NtC 11: You Say You Want a Revolution

When the Beatles released their song “Revolution”, the radical political left severely criticized it. John Lennon, the song’s author, sympathized with the need for change but rejected using violence to achieve those ends. Like Lennon, I want change, but not in a way that destroys the healthcare information technology systems we currently use. I like these systems to be better designed, implemented, and used while allowing for continued upgrades and evolution.

Focus on Change

My revolution focuses on changing how we leverage healthcare IT to improve outcomes while preserving the investments we have already made. We need a revolution in how we use healthcare IT.
Healthcare requires this revolution because it is fraught with enormous problems. The aging of the baby-boomer generation, with its increasing need for services in the U.S. and other high-income countries, poses a formidable financial and capacity challenge. Mid- and low-income countries, especially those with high birth rates, experience similar issues.

The world needs more doctors, nurses, and other clinicians to care for patients effectively. Even the U.S., which spends over 18% of its GDP on healthcare, expects a shortage of over 120,000 physicians by 2030. And the nursing shortage is even more dire. While the pandemic worsened the clinician shortage, the trend line pointed in the wrong direction before 2020.

Healthcare Balance Sheet

And as we spend more on healthcare, we do not experience a comparable improvement in care. The healthcare balance sheet needs to reconcile. Inherent in every medical intervention is a value-based transaction that includes the treatment the patient receives, efforts of the clinicians, and the resulting outcomes. The value of the clinical transaction must correlate with the monetary value paid for the care.
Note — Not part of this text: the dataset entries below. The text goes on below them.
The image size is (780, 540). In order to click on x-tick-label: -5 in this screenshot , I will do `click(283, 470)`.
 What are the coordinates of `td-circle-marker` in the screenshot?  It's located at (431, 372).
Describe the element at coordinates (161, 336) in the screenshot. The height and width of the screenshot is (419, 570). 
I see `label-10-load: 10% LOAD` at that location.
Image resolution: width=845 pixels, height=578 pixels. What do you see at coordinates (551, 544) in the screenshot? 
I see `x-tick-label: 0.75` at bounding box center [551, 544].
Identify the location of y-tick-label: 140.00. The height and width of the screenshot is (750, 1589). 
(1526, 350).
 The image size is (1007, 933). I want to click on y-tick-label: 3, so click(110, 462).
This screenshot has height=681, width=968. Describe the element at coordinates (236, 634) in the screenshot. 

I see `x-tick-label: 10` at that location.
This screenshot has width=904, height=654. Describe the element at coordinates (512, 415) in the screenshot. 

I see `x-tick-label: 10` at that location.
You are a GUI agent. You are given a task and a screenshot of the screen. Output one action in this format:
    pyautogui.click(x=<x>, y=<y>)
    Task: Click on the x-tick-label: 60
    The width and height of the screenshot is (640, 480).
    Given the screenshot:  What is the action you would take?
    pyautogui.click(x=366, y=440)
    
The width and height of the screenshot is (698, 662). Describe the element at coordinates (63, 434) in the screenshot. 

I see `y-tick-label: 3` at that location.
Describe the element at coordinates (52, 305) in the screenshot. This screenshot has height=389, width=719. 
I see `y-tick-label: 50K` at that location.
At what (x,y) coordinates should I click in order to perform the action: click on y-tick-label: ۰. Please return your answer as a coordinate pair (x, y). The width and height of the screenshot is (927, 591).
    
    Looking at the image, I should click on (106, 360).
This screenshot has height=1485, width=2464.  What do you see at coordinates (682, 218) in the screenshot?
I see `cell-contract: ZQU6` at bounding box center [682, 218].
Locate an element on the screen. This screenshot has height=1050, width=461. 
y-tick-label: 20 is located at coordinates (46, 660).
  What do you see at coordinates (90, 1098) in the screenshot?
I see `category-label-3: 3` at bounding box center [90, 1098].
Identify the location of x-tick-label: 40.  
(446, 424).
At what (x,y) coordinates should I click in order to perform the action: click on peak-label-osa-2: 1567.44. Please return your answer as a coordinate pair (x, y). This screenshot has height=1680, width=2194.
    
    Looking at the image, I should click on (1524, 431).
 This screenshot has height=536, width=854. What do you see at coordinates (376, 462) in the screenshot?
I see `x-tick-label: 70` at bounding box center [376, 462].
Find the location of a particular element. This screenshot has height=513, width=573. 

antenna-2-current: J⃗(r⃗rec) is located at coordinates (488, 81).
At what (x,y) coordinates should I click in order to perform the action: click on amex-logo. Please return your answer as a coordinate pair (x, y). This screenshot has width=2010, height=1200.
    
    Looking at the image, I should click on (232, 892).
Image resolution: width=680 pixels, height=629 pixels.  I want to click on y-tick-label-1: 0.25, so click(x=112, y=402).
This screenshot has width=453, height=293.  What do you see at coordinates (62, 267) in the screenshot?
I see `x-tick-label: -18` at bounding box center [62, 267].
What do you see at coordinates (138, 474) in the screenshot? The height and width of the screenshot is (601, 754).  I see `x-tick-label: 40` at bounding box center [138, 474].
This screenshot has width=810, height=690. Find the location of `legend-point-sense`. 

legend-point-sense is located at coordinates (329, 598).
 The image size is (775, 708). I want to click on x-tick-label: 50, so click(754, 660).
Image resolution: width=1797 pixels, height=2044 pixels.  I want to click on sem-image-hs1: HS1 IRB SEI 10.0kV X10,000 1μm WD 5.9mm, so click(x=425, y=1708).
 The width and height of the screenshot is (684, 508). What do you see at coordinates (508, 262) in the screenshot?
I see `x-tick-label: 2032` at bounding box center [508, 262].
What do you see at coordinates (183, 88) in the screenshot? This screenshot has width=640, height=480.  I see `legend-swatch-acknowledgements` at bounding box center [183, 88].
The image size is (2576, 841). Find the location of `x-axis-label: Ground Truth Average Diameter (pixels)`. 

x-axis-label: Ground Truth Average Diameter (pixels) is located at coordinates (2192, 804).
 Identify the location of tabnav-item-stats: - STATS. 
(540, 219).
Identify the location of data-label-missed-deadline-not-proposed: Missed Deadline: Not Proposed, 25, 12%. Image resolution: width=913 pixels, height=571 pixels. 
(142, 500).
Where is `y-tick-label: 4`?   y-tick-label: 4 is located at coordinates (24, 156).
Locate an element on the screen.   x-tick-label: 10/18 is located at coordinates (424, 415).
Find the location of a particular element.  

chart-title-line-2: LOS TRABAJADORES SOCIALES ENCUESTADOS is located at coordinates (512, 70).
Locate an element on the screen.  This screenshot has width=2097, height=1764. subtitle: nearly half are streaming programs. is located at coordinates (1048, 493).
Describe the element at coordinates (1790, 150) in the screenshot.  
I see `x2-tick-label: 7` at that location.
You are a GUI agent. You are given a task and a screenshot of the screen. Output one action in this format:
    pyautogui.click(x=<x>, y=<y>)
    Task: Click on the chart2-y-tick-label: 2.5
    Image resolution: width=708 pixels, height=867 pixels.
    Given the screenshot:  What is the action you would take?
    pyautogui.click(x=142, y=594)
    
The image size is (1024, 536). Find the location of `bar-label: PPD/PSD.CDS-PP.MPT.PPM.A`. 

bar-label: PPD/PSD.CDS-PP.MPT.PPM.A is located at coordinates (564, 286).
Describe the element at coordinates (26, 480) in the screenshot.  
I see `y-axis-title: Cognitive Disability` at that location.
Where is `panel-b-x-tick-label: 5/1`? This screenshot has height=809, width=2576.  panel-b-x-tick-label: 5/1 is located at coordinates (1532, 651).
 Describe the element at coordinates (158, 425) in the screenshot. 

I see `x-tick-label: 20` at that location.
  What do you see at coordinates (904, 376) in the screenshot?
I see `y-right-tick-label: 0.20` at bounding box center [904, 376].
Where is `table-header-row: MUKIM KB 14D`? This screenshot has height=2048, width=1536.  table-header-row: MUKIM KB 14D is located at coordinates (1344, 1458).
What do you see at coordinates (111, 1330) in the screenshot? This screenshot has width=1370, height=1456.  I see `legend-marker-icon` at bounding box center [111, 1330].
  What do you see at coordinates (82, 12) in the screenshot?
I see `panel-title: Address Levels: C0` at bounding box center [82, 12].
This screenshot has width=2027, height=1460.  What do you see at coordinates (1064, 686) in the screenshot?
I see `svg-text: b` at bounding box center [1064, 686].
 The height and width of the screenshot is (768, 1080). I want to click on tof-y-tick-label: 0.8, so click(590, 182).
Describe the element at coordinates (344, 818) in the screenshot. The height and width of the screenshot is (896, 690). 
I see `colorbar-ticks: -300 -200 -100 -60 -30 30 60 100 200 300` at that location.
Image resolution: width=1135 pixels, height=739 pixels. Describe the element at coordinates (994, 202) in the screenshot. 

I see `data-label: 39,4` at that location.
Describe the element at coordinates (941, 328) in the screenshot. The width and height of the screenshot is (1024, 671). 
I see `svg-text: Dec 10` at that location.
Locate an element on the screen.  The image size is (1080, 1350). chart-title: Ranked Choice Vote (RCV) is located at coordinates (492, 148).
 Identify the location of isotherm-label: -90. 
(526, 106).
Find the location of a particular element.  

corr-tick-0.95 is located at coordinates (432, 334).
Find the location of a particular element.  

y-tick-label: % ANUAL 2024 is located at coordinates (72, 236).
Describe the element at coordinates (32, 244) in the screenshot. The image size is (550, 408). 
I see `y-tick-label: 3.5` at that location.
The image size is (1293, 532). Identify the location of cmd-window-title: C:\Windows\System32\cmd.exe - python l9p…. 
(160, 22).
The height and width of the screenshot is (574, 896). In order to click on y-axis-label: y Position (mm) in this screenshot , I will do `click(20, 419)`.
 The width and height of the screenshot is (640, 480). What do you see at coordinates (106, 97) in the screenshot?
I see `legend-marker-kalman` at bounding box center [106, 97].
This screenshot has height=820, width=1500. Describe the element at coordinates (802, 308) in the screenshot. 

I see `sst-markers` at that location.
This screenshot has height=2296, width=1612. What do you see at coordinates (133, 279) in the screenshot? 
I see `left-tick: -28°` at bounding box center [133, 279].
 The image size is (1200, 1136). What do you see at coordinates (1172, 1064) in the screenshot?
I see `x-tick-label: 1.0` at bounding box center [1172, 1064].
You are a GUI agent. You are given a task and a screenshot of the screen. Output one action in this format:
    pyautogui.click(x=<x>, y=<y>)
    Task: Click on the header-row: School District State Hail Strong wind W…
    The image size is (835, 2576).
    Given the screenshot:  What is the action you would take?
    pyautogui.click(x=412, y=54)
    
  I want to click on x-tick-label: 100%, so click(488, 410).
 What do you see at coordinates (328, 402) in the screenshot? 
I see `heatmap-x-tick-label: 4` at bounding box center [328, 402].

This correlation is the most profound value imbalance in healthcare, and it reaches from the patient and physician encounter to the costs and profits of the entire industry. Using healthcare information technology in revolutionary and well-planned ways will deliver desirable patient satisfaction, clinician retention, and clinical and financial outcomes. These results will go a long way to address our healthcare challenges.